▶ Obiettivo 1: Modifica il brano fornito cominciando da "Sulla porta dell’ingresso" e terminando con "e sua moglie.", sostituendo "night-club" con "locale notturno".
▶ Obiettivo 2: Secondo il brano fornito, quali amici aspettavano May Britt e Sammy Davies al tavolo?

▶ Brano fornito:
____

Non bisogna sposare Sammy
È uno scandalo sposare un ne*ro: boicottiamolo sul lavoro, isoliamolo nella vita privata. Così hanno detto i magnati di Hollywood all’annuncio del fidanzamento dell’attrice svedese May Britt con il cantante ne*ro Sammy Davies
E' accaduto in occasione dello «Share Party». una festa di beneficienza che si svolge ogni anno al «Moulin Rouge», uno dei più rinomati locali notturni della capitale del cinema. A Hollywood, tra i magnati dell’industria del cinema, le loro mogli ingioiellate e impellicciate, tra gli attori in smoking e le dive in abito da gran sera, è corso alcune sere fa il brivido dello scandalo. Una folla di ammiratori era assiepata lungo la strada illuminata al neon, dove una lunghissima fila di macchine lunghe sei metri ciascuna impedivano che i fans di questo o quell’attore si potessero avvicinare; persino un imponente gruppo di poliziotti era stato chiamato a proteggere l’arrivo degli illustri personaggi.
Sulla porta dell’ingresso del night-club, illuminata e piena di fiori, giunse finalmente, sottratta alla curiosità dei fotografi, una coppia; lei stretta al braccio di lui, biondissima, con i capelli lisci e morbidi che le incorniciavano il volto, era l’attrice svedese May Britt; il suo accompagnatore era il cantante e attore ne*ro Sammy Davies. Sorridenti, per nulla imbarazzati, entrarono nel locale, si sedettero al tavolo più in vista, presero posto accanto gli amici che li aspettavano: Frank Sinatra, Dean Martin e sua moglie.
Era proprio il colmo per i benpensanti; come osavano presentarsi in pubblico, sfidare l’élite, la «crema» della società di Los Angeles, con quella franca disinvoltura? Lui, con quella pelle così scura, così diversa, lui che aveva sempre rifiutato, in ogni occasione, di chinare la testa, di fare la parte del buon ne*ro che accetta la sua inferiorità, affrontava con un’aria quasi di sfida il pubblico più raffinato e più «bianco» di tutta la California? Era inconcepibile. Molte spalle si voltarono ostentatamente, un brusìo si diffuse tra i tavoli, dove lo sdegno e lo stupore impedivano ormai alle signore di inghiottire in pace i loro gamberetti in salsa verde. Più di uno dei loro ricchissimi e potentissimi mariti si alzò per andarsene, trattenuto soltanto dallo sguardo implorante dell’organizzatore della serata, che temeva di veder sfumare i milioni raccolti a beneficienza dei ritardati mentali, per i quali si era dato tanto da fare.

____

▶ Materiale fornito:

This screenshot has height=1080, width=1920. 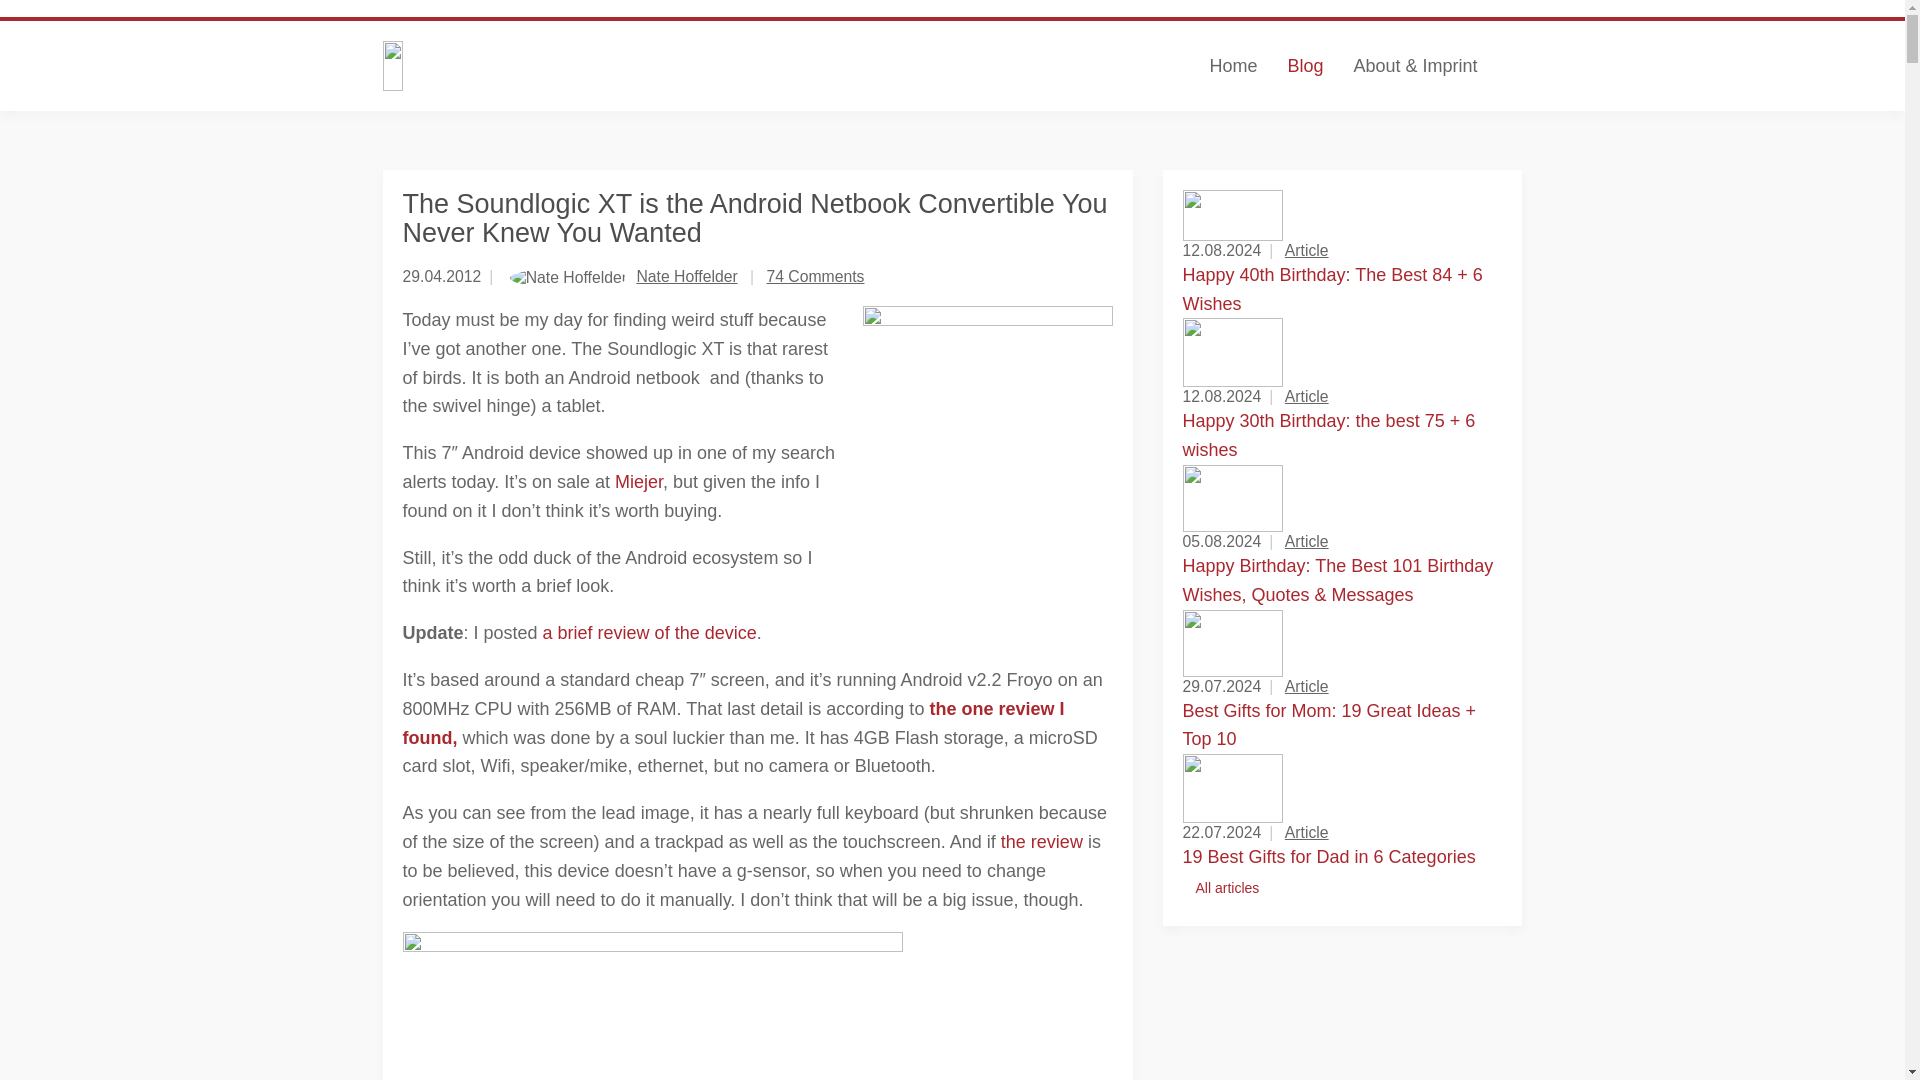 What do you see at coordinates (815, 276) in the screenshot?
I see `74 Comments` at bounding box center [815, 276].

____

▶ Soluzione 1:
Sulla porta dell’ingresso del locale notturno, illuminata e piena di fiori, giunse finalmente, sottratta alla curiosità dei fotografi, una coppia; lei stretta al braccio di lui, biondissima, con i capelli lisci e morbidi che le incorniciavano il volto, era l’attrice svedese May Britt; il suo accompagnatore era il cantante e attore ne*ro Sammy Davies. Sorridenti, per nulla imbarazzati, entrarono nel locale, si sedettero al tavolo più in vista, presero posto accanto gli amici che li aspettavano: Frank Sinatra, Dean Martin e sua moglie.

▶ Soluzione 2: Frank Sinatra, Dean Martin e sua moglie.